I’m going to start by admitting that I made some HUGE mistakes when I first started coaching. Mistakes that I learned from and I pass on to you so that you don’t spend months or even years trying to figure it out yourself.

I know you hear this all the time, and you should- because it’s true. If you help everyone, you help no one. Being too broad and general in your industry will get you no where fast. I know. I started off as a life coach who wanted to help people live a happier life. I didn’t attract a darn soul, because I wasn’t specific about my skills and who I could help.

After about a year, it finally hit me and my niche became working specifically with women who had were in a cycle of toxic relationships that had low self esteem and confidence. My niche was CONFIDENCE. My target market was women in shitty relationships. That clarity got me a lot of interest and I was actually now able to get people on the phone to coach them.

Eventually, my business evolved to working with entrepreneurs and confidence and then it just blew up from there.

If you’re having trouble attracting your ideal clients (or any clients at all), you may be in the wrong niche. Here are five reasons why you may want to reconsider your current niche.

No one else is doing it– I know this seems counterintuitive in a world where we are all trying to be different and stand out. But if your niche is something so unheard of, it proves two things: There isn’t a need for it, and people aren’t willing to pay for it.

Your market can’t afford you– If your target market is young single moms who just finished high school, and you have services in the $3000-$5000 range, you are just setting yourself up for failure.
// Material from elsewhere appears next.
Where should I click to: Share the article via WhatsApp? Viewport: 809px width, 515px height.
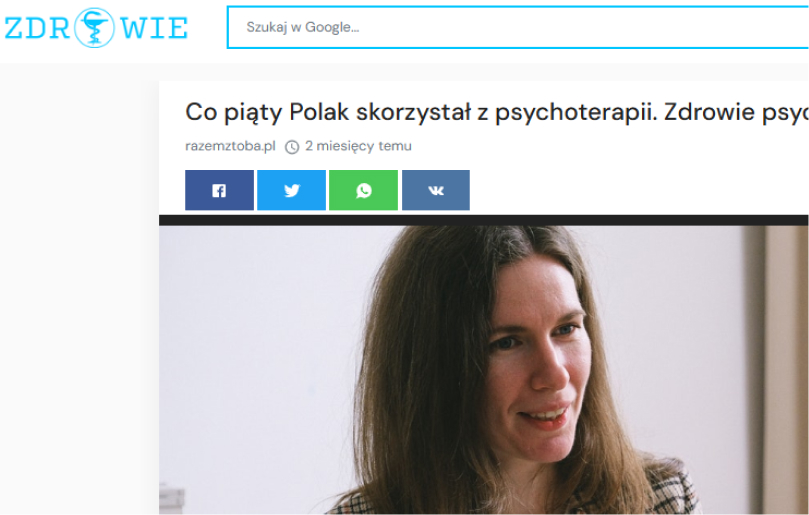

You target market can’t afford your services. Set realistic expectations and if you are hell bent on helping a certain type of person, then make sure your fees reflect that.

They aren’t coachable– Sometimes your target market just isn’t coachable. They never heard of coaching, don’t believe in it, don’t see the value in it and aren’t open to it. Your job is not to try to convince them that they need coaching. There are also times when you target needs more than just coaching, and therapy is a better solution for them. Do you research and make sure that you are the correct solution to your target market’s struggles.

It doesn’t fit your business model– There are some niches that require 1:1 work to be truly effective. Some niches just don’t work with a group model. Often times I see coaches want to go to the one to many model in a very private niche. Think about your audience. If you’re working with relationships and couples, abuse survivors or any industry that is really personal, they may not be open to the idea of sharing their personal lives with a whole group of people.

You haven’t gone there yet– People are very savvy and smart. They can smell fake a mile away. Make sure that you are experienced in your industry and niche before you create a business around that. This can mean anything from previous work experience, education, coaching certifications or trainings, or your personal journey there. If you are a coach who wants others to invest in your programs, but have yet to invest in a coach- something’s wrong. If you teach people how to build a six figure business, but have not done that yet- something’s wrong.

As you start to evaluate your niche, think about all of your previous experiences and lessons, training, education and schooling. For me, as much as I hated being in corporate, it gave me the skills I needed to thrive as a business coach. I was in marketing for 10+ years, built an International clothing brand from scratch and did social media for one of the largest casino resorts in Atlantic City. Those skills I was able to use and put together into a business where I now I help business owners get more visible and crush it online so they can attract their ideal clients effortlessly.